> **Deine Aufgabe**:
Schreib den Konzertbericht über den Auftritt von Lez Zeppelin im Tuttlinger Rittergarten weiter. Fang direkt nach seinem letzten Satz an.

Lez Zeppelin, in der Presse als stärkste Frauenrockband der Geschichte gelobt, spielten am Freitag Abend im Tuttlinger Rittergarten.
Auf dem Weg dorthin scheuchte uns das Navi in abenteuerlicher Weise 3 mal durch das „Zentrum“ von Tuttlingen, bis wir dann zielgenau einen offiziellen Parkplatz direkt vor dem Rittergarten ergatterten. Die Lokalität ist urig-rustikal; eine Kneipe mit zugehörigem kleinen Saal und Bühne.
Der Laden füllte sich rasch und war zu Beginn des Konzerts rappelvoll.

Als die New Yorker Mädels, die vor kurzem ihre erste Europatournee starteten, um ca. 21 Uhr die Gitarre aufheulen liessen und die Drummerin losnagelte, gab es kein Durchkommen mehr.

> **Das Material**:
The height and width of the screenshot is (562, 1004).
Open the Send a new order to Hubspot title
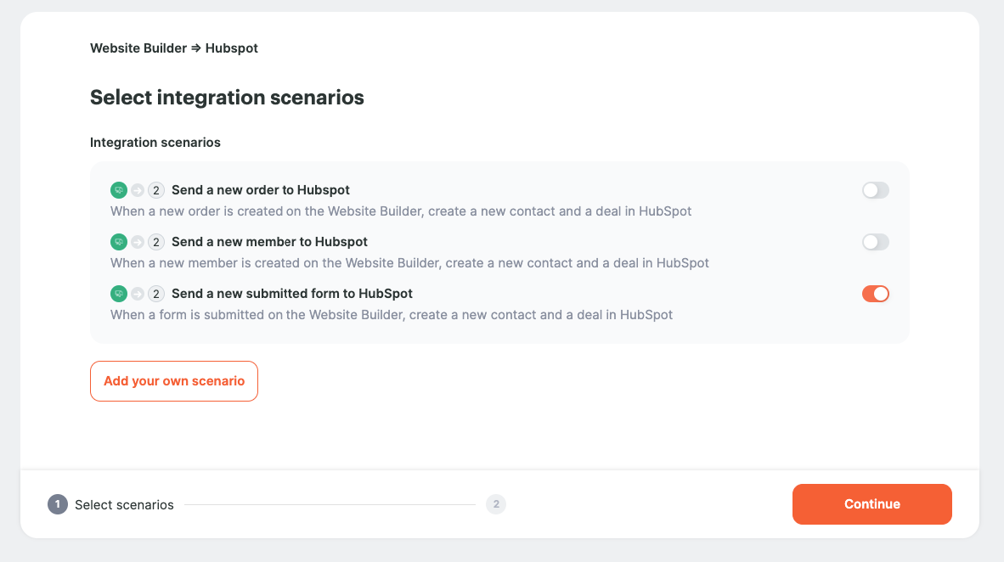click(x=261, y=190)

> **Antwort hier unten**:
Sarah, die Stimme, Helen an den Drums, Jimmy Page alias Steph und Bassistin Lisa entführten das Publikum mit einer gigantischen Show für ca. 2 Stunden zu einer Zeitreise in die Good Old Seventies.
Dem am Anfang neugierig-witzelnden, aus allen Altersklassen und von Glatze bis Mähne zusammengesetzten Publikum, heizten die Damen mit ihrem mächtigen Sound voller Enthusiasmus schnell die Skepsis aus den Köpfen und pure Begeisterung in die Gesichter und Beine.
Drummerin Helen forderte meinen höchsten Respekt, überzeugte mit ihren Soloeinlagen und legte los, als wolle sie die Apokalypse herbeitrommeln; Gitarristin Steph improvisierte mit psychedelischen Riffs wie einst ihr Vorbild Jimmy Page.
Wie ärgerte ich mich, als ich zur Kamera greifen wollte, und stattdessen nur zwei frischgeladene Akkus in meinem Handtaschenchaos fand.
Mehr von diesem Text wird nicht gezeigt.